## SOURCE TEXT

╭──

9. Masahiko G. Yamada,

“Topological insulator in Kitaev spin liquids”,

arXiv:2005.03399 [cond-mat.str-el]

The content of this paper is that a topological insulator phase has been realized in the Kitaev spin liquid. Note that the topological insulator is a narrow-sense topological insulator protected by time-reversal symmetry. Kitaev and others have already realized broad-sense topological insulators (such as Chern insulators). On the other hand, it has been thought that (narrowly defined) topological insulators do not exist in the Kitaev spin liquid according to the “topological periodic table.” However, because the symmetry is projective in the spin liquid, a new class of topological insulators is born following the projectivity of time-reversal symmetry. We have found a new class of topological insulator phase in the Kitaev model on the square-octagon lattice.

8. Masahiko G. Yamada,

“Kitaev-Anderson spin liquid”,

arXiv:2004.06257 [cond-mat.str-el]

This is my first paper to be published as a single-authored contribution. The question of what happens when a disorder is introduced into a quantum spin liquid has been studied for many years, but to be honest, it has been challenging to understand it because no model could be solved instantly. The Kitaev model is an exceptionally solvable model of a quantum spin liquid, so it is possible to investigate the effects of disorder in detail. Specifically, we used the kernel polynomial method to calculate the thermal Hall effect. Occasionally, we showed that the thermal Hall coefficient, which quantizes in the clean limit, changes immediately to a different, smaller value as more disorder is introduced. This is because the topological edge states become localized due to the Anderson localization, and the bulk also shows a characteristic change from a thermal insulator to a thermal conductor and then to a thermal insulator. In addition, a universal change also appears in the DOS, which may be a characteristic of the Kitaev spin liquid with a disorder.

7. Masahiko G. Yamada,

“PhD Thesis: Searching for an emergent SU(4) symmetry in real materials”,

arXiv:2004.01716 [cond-mat.str-el]

An arXiv version of the PhD thesis.

╰──

## Data items
╭──

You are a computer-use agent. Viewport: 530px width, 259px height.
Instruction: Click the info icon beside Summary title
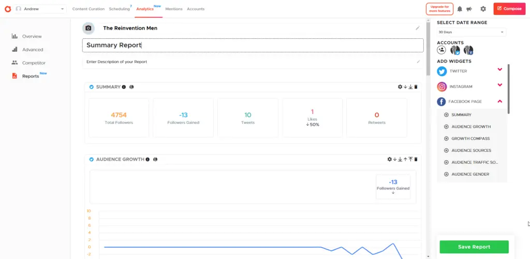pos(124,87)
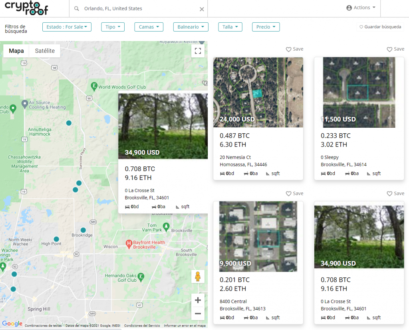The height and width of the screenshot is (330, 409).
Task: Save the 20 Nemesia Ct listing
Action: (x=294, y=49)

╰──

## EXERCISES
a) Quote the publication list, starting with "7. Masahiko G." and going on through "the PhD thesis.".
b) Answer these questions from the publication list:
(i) On which lattice was the new class of topological insulator phase found in the Kitaev model?
(ii) Which method was used to calculate the thermal Hall effect in the study of disorder in the Kitaev model?
(iii) What arXiv identifier is listed for the PhD thesis?
The data have no connection to the publication list.

## FINAL ANSWERS
a)
7. Masahiko G. Yamada,

“PhD Thesis: Searching for an emergent SU(4) symmetry in real materials”,

arXiv:2004.01716 [cond-mat.str-el]

An arXiv version of the PhD thesis.

b)
(i) The square-octagon lattice.
(ii) The kernel polynomial method.
(iii) arXiv:2004.01716 [cond-mat.str-el]